- **EXERCISE BRIEF**: Reproduce word for word everything from the start of the material below down to the line containing "at (90, 466).", including that line.

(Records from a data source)

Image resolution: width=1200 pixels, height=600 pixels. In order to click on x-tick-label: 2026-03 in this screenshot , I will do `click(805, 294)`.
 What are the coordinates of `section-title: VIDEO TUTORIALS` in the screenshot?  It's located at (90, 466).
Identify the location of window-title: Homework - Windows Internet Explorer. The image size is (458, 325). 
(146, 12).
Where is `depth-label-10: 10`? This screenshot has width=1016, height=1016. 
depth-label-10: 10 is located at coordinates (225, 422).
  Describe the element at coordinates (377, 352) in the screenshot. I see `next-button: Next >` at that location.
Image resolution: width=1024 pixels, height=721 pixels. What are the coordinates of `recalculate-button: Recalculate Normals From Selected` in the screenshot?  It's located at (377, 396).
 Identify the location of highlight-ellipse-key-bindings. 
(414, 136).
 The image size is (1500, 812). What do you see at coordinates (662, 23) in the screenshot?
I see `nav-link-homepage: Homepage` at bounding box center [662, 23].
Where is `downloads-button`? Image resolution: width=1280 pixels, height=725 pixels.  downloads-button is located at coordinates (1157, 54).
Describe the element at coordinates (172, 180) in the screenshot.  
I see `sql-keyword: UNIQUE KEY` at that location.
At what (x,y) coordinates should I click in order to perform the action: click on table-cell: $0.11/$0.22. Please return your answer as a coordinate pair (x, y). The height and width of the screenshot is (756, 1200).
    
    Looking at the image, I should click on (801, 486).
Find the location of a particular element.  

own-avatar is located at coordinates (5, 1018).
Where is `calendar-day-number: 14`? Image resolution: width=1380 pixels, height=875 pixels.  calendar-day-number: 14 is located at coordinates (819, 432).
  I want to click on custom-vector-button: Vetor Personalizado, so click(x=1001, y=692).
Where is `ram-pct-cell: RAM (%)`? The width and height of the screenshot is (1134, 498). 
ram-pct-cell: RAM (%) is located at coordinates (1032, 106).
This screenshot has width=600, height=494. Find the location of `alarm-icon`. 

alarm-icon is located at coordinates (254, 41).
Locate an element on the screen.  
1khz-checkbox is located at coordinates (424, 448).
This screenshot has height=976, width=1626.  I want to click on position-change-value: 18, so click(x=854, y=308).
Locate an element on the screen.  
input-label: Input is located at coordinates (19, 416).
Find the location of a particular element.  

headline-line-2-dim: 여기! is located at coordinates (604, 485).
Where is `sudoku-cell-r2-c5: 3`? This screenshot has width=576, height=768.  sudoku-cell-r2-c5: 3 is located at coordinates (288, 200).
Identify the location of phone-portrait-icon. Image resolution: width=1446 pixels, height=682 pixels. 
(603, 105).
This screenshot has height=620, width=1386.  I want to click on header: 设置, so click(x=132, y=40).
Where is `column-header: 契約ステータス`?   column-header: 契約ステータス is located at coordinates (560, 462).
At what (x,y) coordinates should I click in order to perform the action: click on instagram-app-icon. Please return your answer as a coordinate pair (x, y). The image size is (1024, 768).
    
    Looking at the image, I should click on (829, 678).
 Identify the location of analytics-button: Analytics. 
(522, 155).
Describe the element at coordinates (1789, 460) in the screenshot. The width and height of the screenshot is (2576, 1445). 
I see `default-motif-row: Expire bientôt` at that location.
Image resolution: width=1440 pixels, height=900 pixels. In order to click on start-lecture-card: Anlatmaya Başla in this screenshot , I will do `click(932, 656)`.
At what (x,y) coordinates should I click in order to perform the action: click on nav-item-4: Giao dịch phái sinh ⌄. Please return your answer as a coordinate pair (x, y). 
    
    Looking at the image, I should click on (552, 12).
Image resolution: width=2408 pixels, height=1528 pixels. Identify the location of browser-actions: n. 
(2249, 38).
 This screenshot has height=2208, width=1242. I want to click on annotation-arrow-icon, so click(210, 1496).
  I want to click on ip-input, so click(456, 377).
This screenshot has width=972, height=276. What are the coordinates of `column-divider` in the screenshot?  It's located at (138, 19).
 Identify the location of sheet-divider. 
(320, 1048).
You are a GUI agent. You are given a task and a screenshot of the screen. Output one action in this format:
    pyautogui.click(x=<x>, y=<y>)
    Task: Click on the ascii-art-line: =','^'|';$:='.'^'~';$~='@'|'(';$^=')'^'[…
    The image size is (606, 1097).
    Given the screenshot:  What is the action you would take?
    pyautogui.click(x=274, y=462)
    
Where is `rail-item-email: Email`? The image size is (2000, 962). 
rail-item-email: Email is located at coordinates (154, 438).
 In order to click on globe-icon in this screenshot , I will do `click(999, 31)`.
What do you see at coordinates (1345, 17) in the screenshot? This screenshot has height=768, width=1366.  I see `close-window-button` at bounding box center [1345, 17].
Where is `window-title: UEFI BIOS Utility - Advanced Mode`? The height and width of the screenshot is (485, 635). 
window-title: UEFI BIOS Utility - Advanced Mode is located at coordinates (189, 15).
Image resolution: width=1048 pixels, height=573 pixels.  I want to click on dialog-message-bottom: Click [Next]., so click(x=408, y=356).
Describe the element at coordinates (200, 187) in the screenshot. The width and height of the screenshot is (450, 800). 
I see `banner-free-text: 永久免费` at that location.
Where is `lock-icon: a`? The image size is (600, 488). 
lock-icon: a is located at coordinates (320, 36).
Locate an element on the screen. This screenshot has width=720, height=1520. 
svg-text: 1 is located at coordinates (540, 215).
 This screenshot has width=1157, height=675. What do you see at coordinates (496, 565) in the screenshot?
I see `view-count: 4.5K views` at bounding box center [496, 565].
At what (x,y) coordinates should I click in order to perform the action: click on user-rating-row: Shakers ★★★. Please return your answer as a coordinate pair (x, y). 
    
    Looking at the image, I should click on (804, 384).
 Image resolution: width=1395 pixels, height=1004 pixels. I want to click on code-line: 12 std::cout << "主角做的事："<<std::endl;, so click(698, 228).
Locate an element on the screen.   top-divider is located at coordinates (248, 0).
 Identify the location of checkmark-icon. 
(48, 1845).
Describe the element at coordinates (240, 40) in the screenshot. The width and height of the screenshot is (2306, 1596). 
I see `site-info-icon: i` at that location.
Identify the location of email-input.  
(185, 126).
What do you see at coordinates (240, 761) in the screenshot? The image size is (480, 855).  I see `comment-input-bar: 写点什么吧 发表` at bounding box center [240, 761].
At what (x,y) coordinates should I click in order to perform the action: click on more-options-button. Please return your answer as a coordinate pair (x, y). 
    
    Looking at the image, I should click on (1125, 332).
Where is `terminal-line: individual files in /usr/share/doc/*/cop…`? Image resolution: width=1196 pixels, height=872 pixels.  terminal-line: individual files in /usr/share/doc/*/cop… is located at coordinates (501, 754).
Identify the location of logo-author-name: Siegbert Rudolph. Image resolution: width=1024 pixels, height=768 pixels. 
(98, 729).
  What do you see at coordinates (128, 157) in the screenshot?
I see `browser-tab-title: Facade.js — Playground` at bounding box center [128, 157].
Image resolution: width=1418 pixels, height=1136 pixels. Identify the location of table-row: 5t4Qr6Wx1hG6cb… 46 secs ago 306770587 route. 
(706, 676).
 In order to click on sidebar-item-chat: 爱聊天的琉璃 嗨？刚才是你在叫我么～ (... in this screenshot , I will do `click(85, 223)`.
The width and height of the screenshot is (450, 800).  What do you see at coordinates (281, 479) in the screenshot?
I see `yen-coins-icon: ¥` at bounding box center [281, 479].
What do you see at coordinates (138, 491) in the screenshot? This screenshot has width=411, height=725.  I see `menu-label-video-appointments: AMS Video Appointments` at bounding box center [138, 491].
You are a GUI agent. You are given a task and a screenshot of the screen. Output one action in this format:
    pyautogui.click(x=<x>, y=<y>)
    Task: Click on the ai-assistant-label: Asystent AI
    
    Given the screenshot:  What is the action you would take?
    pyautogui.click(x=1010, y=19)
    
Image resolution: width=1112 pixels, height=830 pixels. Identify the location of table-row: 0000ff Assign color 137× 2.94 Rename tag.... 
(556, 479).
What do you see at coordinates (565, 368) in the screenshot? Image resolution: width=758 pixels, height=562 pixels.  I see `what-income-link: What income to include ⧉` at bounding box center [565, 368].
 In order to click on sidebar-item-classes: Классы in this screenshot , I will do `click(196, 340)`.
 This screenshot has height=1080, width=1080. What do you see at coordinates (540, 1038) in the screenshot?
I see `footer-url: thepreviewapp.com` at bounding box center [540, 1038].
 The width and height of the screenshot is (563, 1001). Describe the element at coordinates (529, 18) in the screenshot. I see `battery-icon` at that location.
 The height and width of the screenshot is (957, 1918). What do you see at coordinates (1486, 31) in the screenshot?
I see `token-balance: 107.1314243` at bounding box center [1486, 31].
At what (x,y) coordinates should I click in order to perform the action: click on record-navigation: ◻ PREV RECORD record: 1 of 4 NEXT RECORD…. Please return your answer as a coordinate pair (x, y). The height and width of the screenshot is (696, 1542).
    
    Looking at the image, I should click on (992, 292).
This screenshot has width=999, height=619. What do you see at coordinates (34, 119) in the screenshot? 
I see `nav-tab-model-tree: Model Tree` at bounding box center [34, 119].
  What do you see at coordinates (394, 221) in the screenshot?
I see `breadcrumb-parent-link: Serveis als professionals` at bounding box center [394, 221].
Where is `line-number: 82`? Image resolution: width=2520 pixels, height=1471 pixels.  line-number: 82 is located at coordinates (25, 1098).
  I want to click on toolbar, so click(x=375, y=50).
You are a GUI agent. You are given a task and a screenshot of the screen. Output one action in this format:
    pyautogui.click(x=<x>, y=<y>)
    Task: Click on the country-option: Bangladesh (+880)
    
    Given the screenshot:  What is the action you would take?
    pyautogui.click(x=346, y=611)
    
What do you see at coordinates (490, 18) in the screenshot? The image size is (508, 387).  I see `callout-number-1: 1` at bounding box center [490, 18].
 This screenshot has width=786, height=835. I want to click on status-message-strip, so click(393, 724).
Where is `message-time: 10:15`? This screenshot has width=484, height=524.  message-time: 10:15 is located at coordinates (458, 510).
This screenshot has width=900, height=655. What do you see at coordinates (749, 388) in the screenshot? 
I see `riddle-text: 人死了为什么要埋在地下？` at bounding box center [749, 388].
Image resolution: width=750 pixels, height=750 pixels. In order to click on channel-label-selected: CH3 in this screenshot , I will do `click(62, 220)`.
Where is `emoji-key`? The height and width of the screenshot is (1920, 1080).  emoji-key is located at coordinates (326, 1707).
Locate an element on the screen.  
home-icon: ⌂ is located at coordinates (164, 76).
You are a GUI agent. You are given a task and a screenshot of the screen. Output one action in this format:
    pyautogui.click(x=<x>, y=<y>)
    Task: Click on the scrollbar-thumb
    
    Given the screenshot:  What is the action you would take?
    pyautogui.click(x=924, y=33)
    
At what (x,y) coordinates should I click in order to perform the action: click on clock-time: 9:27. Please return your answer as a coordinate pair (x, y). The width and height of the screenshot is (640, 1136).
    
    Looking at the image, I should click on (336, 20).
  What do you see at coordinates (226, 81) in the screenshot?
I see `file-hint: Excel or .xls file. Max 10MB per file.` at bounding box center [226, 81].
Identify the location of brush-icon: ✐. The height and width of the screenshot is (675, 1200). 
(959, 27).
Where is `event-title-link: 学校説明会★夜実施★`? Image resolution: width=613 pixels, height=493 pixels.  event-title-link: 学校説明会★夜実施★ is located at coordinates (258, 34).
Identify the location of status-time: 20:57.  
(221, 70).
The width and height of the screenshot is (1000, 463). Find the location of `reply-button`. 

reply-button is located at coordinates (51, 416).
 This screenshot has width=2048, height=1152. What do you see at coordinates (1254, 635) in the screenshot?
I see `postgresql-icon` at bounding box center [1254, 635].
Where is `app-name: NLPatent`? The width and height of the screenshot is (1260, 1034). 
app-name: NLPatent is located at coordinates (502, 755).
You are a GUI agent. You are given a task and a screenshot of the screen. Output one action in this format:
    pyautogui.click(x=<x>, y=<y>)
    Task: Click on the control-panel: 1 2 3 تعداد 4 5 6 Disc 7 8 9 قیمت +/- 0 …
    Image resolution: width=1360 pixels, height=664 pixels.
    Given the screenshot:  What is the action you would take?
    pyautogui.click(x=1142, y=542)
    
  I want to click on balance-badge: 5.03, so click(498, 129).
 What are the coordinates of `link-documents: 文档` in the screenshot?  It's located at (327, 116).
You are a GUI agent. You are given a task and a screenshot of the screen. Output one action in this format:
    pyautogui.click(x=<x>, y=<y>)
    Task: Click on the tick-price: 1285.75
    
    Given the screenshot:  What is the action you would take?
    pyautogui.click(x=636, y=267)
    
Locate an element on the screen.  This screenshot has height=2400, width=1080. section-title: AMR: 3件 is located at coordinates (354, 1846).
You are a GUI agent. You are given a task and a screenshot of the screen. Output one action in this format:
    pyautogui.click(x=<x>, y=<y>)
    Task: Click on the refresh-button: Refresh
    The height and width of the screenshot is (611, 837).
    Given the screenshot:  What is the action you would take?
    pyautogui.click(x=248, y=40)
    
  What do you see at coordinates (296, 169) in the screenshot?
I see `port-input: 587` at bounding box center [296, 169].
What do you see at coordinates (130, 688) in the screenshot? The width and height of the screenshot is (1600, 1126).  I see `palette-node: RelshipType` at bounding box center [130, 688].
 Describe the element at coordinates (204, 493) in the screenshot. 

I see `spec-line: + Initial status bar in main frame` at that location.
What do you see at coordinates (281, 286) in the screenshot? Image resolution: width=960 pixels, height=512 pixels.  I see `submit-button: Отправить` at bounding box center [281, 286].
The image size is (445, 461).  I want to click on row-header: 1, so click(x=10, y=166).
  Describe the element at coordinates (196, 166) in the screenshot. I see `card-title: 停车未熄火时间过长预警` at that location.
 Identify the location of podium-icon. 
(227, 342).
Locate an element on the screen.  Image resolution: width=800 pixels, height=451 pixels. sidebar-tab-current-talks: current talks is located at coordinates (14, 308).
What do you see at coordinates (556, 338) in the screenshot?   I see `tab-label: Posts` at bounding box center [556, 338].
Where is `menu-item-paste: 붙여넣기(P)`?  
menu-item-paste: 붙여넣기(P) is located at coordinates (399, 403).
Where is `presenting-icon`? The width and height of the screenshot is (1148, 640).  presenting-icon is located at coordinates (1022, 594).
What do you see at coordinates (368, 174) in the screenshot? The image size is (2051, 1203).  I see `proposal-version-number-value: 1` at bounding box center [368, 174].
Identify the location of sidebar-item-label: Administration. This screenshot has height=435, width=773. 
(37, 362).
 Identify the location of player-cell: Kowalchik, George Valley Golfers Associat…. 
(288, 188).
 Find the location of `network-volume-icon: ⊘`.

- **EXERCISE SOLUTION**:
Image resolution: width=1200 pixels, height=600 pixels. In order to click on x-tick-label: 2026-03 in this screenshot , I will do `click(805, 294)`.
 What are the coordinates of `section-title: VIDEO TUTORIALS` in the screenshot?  It's located at (90, 466).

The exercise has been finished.